Oooh, that's even better! Nothing a god likes better than blind faith. He doesn't have to know what Ajorak's name is or even what God is, just that there's something up there and he needs to find it.


----------



## PrincessaMiranda (Jul 20, 2012)

Perhaps he is a chieftain and must climb the mountain to find another place for his failing village to thrive? The God sees his plight and gives him the gift to save his people.


----------



## RedMorningSky (Jul 20, 2012)

It seems like those two ideas could be combined maybe. So Aenor sees that his village is failing and has the feeling that he can find the answer over the mountain but then on his way up he almost dies, until Ajorak helps him by giving him fire.


----------



## PrincessaMiranda (Jul 20, 2012)

Sounds good to me. THere is nothing more noble and brave than risking your own life for many. 
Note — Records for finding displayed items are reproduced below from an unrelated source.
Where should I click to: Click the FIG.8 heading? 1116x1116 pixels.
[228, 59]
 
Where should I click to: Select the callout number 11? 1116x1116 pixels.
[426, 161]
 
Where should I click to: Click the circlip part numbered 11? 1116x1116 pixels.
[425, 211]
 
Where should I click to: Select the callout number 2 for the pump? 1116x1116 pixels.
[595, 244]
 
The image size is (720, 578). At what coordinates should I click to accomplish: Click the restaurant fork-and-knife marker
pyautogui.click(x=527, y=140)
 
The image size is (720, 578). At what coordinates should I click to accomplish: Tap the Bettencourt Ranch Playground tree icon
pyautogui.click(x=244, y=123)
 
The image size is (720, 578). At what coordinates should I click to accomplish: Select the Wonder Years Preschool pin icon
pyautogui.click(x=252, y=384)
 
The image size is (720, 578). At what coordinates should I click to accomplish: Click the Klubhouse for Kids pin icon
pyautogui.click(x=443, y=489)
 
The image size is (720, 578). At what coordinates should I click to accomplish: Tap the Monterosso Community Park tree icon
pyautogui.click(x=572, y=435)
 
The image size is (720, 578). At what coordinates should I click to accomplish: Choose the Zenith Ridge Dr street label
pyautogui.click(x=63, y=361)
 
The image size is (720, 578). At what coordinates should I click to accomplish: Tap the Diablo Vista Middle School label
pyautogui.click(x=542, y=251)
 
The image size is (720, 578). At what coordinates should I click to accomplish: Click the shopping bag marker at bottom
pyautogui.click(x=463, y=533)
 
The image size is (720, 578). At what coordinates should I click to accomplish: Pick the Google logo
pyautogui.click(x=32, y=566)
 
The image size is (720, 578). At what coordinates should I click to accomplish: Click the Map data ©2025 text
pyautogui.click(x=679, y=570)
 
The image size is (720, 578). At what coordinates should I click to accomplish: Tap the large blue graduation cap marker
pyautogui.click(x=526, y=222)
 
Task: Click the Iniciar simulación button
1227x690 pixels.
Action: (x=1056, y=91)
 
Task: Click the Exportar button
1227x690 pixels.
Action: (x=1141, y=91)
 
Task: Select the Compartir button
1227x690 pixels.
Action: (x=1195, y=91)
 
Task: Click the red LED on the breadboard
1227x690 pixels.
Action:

Another idea, slightly unrelated... his village is at the bottom or near the mountain and the land is getting colder. He see's the sun set there everyday and reasons that heat would be where the sun disappears at night?:


----------



## Saigonnus (Jul 20, 2012)

Could be a rite of passage by the tribe to fetch a flower or plant from as high as possible... like the Nazi SS did with the Edelweiss that grows in the alps above the treeline.


----------



## Androxine Vortex (Jul 20, 2012)

Hmm so this is where the actual myth starts. I think it would be an interesting idea if Ajorak calls out Aenor and aenor does not know what this voice is but he wants to discover the truth. The voice is coming from the mountain (which could be sacred to Ajorak) and so he climbs it seeking the truth. Then when he is about to die, Ajorak reveals himself and give him fire. Since this will be the first time he has seen fire he will be mesmerized by it and think of it more as magic than just a part of nature. Also, the God Ajorak just revealed himself and saved Aenor with Fire, symbolically meaning that Man needs the Gods to survive.


----------



## RedMorningSky (Jul 20, 2012)

Man, all these ideas are great. Thanks to everyone for helping me out. All of these are extremely plausible so I just need to figure out what works best but now I have much more to throw around in creating the actual myth.


----------



## Androxine Vortex (Jul 21, 2012)

RedMorningSky said:


> Man, all these ideas are great. Thanks to everyone for helping me out. All of these are extremely plausible so I just need to figure out what works best but now I have much more to throw around in creating the actual myth.



It also helps in myth creation to look at actual mythologies from around the world. One thing that always fascinated me about myths is how they explain things. When the Egyptians looked at the sun they didn't say, "Well would you look at that burning ball of gas millions of miles away from Earth!" No, they believed it to be a God. And to explain why the sun goes down they believed that Ra traveled the sky in a boat and at night his enemy Apep would try to sink the boat. But the both could never truly defeat the other so everyday that is why the sun rises and sets.

Just like a character in my novel says, "What man does not understand, he creates a god for."


----------



## Arreth (Jul 23, 2012)

Another possibility you might want to play with is something like the vision quest of the American Indians. It might add a spiritual dimension to the quest. Perhaps the god wants to help 'his' people and chooses to lead Aenor up the mountain (which others might say is just nuts because of the whole freezing thing). But, with a bit of effort and a dollop of faith, fire is won. Sending young men out to prove themselves is, or rather was, a fairly established practice.


----------



## mbartelsm (Jul 23, 2012)

He was looking redemption, he heard of an ancient temple in the top of the mountain where he though he could be forgiven for his sins, not realizing that the sole fact of looking for redemption to the point of almost dying for it was enough, and because of that the sun god decided to save his life, to give him a second chance to do things right.

At least that's the kind of approach I would take if I wanted a "good" religion/gods, and what can be more inspiring to do right than that?


----------



## J.P. Reedman (Jul 24, 2012)

He is to sacrifice himself on the highest peak of the  mountain to ensure that the sun and its warmth and light returns to his village? (And then the Sun-god cedes him the power and knowledge of flame which means the sacrifice need never be made by any again.)


----------